* **Work order**
Give back the whole listing exactly, line by line.

* **Extracted entries**
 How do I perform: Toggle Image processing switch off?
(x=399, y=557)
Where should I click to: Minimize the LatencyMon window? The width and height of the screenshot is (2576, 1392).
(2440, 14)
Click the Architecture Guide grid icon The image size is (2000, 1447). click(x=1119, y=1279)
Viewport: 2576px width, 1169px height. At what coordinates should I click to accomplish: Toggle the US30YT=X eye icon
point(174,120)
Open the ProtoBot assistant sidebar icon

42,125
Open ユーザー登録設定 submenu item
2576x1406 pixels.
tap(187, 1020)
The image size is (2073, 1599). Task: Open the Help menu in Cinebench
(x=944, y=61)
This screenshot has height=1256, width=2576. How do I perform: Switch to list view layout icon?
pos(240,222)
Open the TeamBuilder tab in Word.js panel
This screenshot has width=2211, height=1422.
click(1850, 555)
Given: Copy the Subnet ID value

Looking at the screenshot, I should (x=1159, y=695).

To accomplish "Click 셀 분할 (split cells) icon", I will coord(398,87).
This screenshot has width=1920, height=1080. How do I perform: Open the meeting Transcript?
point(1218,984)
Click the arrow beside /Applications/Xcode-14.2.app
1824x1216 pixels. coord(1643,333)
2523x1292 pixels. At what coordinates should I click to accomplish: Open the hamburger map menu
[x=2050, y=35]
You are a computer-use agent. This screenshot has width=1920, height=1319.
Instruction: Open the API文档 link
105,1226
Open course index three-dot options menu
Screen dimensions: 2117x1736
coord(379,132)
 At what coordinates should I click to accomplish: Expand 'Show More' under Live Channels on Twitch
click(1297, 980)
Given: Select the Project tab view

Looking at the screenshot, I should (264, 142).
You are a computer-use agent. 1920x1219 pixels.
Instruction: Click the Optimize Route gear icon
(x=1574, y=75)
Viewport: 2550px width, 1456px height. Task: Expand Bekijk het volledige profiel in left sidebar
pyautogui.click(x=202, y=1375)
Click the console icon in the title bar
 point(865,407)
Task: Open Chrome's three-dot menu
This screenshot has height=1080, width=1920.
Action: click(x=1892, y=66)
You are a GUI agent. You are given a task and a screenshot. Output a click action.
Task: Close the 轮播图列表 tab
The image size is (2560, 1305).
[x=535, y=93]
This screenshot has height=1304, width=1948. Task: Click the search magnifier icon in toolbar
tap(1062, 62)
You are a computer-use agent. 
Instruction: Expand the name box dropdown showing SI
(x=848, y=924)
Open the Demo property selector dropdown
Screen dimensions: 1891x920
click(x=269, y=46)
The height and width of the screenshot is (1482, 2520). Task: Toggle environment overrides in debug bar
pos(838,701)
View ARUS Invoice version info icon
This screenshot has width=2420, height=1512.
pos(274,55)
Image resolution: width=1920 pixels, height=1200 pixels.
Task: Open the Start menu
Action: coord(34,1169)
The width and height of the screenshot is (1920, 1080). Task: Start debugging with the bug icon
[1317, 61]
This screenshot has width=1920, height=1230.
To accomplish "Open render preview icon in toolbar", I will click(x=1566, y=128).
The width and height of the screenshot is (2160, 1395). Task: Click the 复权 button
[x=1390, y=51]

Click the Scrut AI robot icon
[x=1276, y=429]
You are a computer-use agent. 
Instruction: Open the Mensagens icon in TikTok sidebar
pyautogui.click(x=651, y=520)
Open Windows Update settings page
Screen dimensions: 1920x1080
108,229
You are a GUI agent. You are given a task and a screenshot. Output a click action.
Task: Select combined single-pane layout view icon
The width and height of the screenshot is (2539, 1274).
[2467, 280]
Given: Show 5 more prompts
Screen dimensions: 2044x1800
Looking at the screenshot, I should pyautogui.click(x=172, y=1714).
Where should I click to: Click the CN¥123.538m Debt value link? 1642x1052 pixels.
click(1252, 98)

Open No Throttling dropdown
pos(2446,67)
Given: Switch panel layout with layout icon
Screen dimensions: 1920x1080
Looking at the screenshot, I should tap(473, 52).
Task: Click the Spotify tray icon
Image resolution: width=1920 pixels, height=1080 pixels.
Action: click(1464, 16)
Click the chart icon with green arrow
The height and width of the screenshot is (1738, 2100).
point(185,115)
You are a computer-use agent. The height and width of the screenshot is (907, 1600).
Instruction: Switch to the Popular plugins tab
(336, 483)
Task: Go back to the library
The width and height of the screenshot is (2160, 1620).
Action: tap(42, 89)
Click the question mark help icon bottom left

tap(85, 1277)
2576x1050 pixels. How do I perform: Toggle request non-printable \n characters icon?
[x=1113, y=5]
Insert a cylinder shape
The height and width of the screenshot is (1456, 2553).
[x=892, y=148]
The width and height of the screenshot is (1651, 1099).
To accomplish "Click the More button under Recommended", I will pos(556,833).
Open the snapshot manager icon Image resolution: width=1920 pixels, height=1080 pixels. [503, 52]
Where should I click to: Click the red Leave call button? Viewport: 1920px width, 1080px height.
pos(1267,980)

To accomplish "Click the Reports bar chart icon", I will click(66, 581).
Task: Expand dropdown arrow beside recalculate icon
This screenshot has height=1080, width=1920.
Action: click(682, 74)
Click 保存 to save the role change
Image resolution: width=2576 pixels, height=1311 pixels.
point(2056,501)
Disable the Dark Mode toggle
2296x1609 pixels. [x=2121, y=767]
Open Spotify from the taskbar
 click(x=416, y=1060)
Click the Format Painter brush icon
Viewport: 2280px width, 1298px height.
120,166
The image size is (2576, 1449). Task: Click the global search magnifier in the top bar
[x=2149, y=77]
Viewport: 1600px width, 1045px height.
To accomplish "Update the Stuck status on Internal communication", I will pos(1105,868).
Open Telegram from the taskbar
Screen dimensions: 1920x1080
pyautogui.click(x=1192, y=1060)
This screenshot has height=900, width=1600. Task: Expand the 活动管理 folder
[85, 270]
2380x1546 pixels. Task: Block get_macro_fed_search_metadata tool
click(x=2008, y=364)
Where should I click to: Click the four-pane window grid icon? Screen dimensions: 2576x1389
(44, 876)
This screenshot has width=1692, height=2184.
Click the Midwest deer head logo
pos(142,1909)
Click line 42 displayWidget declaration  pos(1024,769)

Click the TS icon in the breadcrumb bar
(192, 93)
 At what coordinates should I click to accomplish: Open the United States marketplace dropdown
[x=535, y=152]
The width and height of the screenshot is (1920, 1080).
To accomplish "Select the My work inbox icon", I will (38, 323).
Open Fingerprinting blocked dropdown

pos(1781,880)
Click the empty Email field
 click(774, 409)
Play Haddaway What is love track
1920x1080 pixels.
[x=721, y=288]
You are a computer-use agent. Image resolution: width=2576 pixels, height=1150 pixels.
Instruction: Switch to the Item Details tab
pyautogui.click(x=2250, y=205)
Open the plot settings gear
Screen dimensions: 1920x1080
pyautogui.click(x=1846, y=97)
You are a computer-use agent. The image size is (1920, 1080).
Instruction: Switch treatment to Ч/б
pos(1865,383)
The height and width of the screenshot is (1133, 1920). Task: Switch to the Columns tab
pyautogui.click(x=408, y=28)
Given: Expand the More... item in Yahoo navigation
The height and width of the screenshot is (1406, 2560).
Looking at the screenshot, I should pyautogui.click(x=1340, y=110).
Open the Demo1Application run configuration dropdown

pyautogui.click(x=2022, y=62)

* **Written solution**
 How do I perform: Toggle Image processing switch off?
(x=399, y=557)
Where should I click to: Minimize the LatencyMon window? The width and height of the screenshot is (2576, 1392).
(2440, 14)
Click the Architecture Guide grid icon The image size is (2000, 1447). click(x=1119, y=1279)
Viewport: 2576px width, 1169px height. At what coordinates should I click to accomplish: Toggle the US30YT=X eye icon
point(174,120)
Open the ProtoBot assistant sidebar icon

42,125
Open ユーザー登録設定 submenu item
2576x1406 pixels.
tap(187, 1020)
The image size is (2073, 1599). Task: Open the Help menu in Cinebench
(x=944, y=61)
This screenshot has height=1256, width=2576. How do I perform: Switch to list view layout icon?
pos(240,222)
Open the TeamBuilder tab in Word.js panel
This screenshot has width=2211, height=1422.
click(1850, 555)
Given: Copy the Subnet ID value

Looking at the screenshot, I should (x=1159, y=695).

To accomplish "Click 셀 분할 (split cells) icon", I will coord(398,87).
This screenshot has width=1920, height=1080. How do I perform: Open the meeting Transcript?
point(1218,984)
Click the arrow beside /Applications/Xcode-14.2.app
1824x1216 pixels. coord(1643,333)
2523x1292 pixels. At what coordinates should I click to accomplish: Open the hamburger map menu
[x=2050, y=35]
You are a computer-use agent. This screenshot has width=1920, height=1319.
Instruction: Open the API文档 link
105,1226
Open course index three-dot options menu
Screen dimensions: 2117x1736
coord(379,132)
 At what coordinates should I click to accomplish: Expand 'Show More' under Live Channels on Twitch
click(1297, 980)
Given: Select the Project tab view

Looking at the screenshot, I should (264, 142).
You are a computer-use agent. 1920x1219 pixels.
Instruction: Click the Optimize Route gear icon
(x=1574, y=75)
Viewport: 2550px width, 1456px height. Task: Expand Bekijk het volledige profiel in left sidebar
pyautogui.click(x=202, y=1375)
Click the console icon in the title bar
 point(865,407)
Task: Open Chrome's three-dot menu
This screenshot has height=1080, width=1920.
Action: click(x=1892, y=66)
You are a GUI agent. You are given a task and a screenshot. Output a click action.
Task: Close the 轮播图列表 tab
The image size is (2560, 1305).
[x=535, y=93]
This screenshot has height=1304, width=1948. Task: Click the search magnifier icon in toolbar
tap(1062, 62)
You are a computer-use agent. 
Instruction: Expand the name box dropdown showing SI
(x=848, y=924)
Open the Demo property selector dropdown
Screen dimensions: 1891x920
click(x=269, y=46)
The height and width of the screenshot is (1482, 2520). Task: Toggle environment overrides in debug bar
pos(838,701)
View ARUS Invoice version info icon
This screenshot has width=2420, height=1512.
pos(274,55)
Image resolution: width=1920 pixels, height=1200 pixels.
Task: Open the Start menu
Action: coord(34,1169)
The width and height of the screenshot is (1920, 1080). Task: Start debugging with the bug icon
[1317, 61]
This screenshot has width=1920, height=1230.
To accomplish "Open render preview icon in toolbar", I will click(x=1566, y=128).
The width and height of the screenshot is (2160, 1395). Task: Click the 复权 button
[x=1390, y=51]

Click the Scrut AI robot icon
[x=1276, y=429]
You are a computer-use agent. 
Instruction: Open the Mensagens icon in TikTok sidebar
pyautogui.click(x=651, y=520)
Open Windows Update settings page
Screen dimensions: 1920x1080
108,229
You are a GUI agent. You are given a task and a screenshot. Output a click action.
Task: Select combined single-pane layout view icon
The width and height of the screenshot is (2539, 1274).
[2467, 280]
Given: Show 5 more prompts
Screen dimensions: 2044x1800
Looking at the screenshot, I should pyautogui.click(x=172, y=1714).
Where should I click to: Click the CN¥123.538m Debt value link? 1642x1052 pixels.
click(1252, 98)

Open No Throttling dropdown
pos(2446,67)
Given: Switch panel layout with layout icon
Screen dimensions: 1920x1080
Looking at the screenshot, I should tap(473, 52).
Task: Click the Spotify tray icon
Image resolution: width=1920 pixels, height=1080 pixels.
Action: click(1464, 16)
Click the chart icon with green arrow
The height and width of the screenshot is (1738, 2100).
point(185,115)
You are a computer-use agent. The height and width of the screenshot is (907, 1600).
Instruction: Switch to the Popular plugins tab
(336, 483)
Task: Go back to the library
The width and height of the screenshot is (2160, 1620).
Action: tap(42, 89)
Click the question mark help icon bottom left

tap(85, 1277)
2576x1050 pixels. How do I perform: Toggle request non-printable \n characters icon?
[x=1113, y=5]
Insert a cylinder shape
The height and width of the screenshot is (1456, 2553).
[x=892, y=148]
The width and height of the screenshot is (1651, 1099).
To accomplish "Click the More button under Recommended", I will pos(556,833).
Open the snapshot manager icon Image resolution: width=1920 pixels, height=1080 pixels. [503, 52]
Where should I click to: Click the red Leave call button? Viewport: 1920px width, 1080px height.
pos(1267,980)

To accomplish "Click the Reports bar chart icon", I will click(66, 581).
Task: Expand dropdown arrow beside recalculate icon
This screenshot has height=1080, width=1920.
Action: click(682, 74)
Click 保存 to save the role change
Image resolution: width=2576 pixels, height=1311 pixels.
point(2056,501)
Disable the Dark Mode toggle
2296x1609 pixels. [x=2121, y=767]
Open Spotify from the taskbar
 click(x=416, y=1060)
Click the Format Painter brush icon
Viewport: 2280px width, 1298px height.
120,166
The image size is (2576, 1449). Task: Click the global search magnifier in the top bar
[x=2149, y=77]
Viewport: 1600px width, 1045px height.
To accomplish "Update the Stuck status on Internal communication", I will pos(1105,868).
Open Telegram from the taskbar
Screen dimensions: 1920x1080
pyautogui.click(x=1192, y=1060)
This screenshot has height=900, width=1600. Task: Expand the 活动管理 folder
[85, 270]
2380x1546 pixels. Task: Block get_macro_fed_search_metadata tool
click(x=2008, y=364)
Where should I click to: Click the four-pane window grid icon? Screen dimensions: 2576x1389
(44, 876)
This screenshot has width=1692, height=2184.
Click the Midwest deer head logo
pos(142,1909)
Click line 42 displayWidget declaration  pos(1024,769)

Click the TS icon in the breadcrumb bar
(192, 93)
 At what coordinates should I click to accomplish: Open the United States marketplace dropdown
[x=535, y=152]
The width and height of the screenshot is (1920, 1080).
To accomplish "Select the My work inbox icon", I will (38, 323).
Open Fingerprinting blocked dropdown

pos(1781,880)
Click the empty Email field
 click(774, 409)
Play Haddaway What is love track
1920x1080 pixels.
[x=721, y=288]
You are a computer-use agent. Image resolution: width=2576 pixels, height=1150 pixels.
Instruction: Switch to the Item Details tab
pyautogui.click(x=2250, y=205)
Open the plot settings gear
Screen dimensions: 1920x1080
pyautogui.click(x=1846, y=97)
You are a computer-use agent. The image size is (1920, 1080).
Instruction: Switch treatment to Ч/б
pos(1865,383)
The height and width of the screenshot is (1133, 1920). Task: Switch to the Columns tab
pyautogui.click(x=408, y=28)
Given: Expand the More... item in Yahoo navigation
The height and width of the screenshot is (1406, 2560).
Looking at the screenshot, I should pyautogui.click(x=1340, y=110).
Open the Demo1Application run configuration dropdown

pyautogui.click(x=2022, y=62)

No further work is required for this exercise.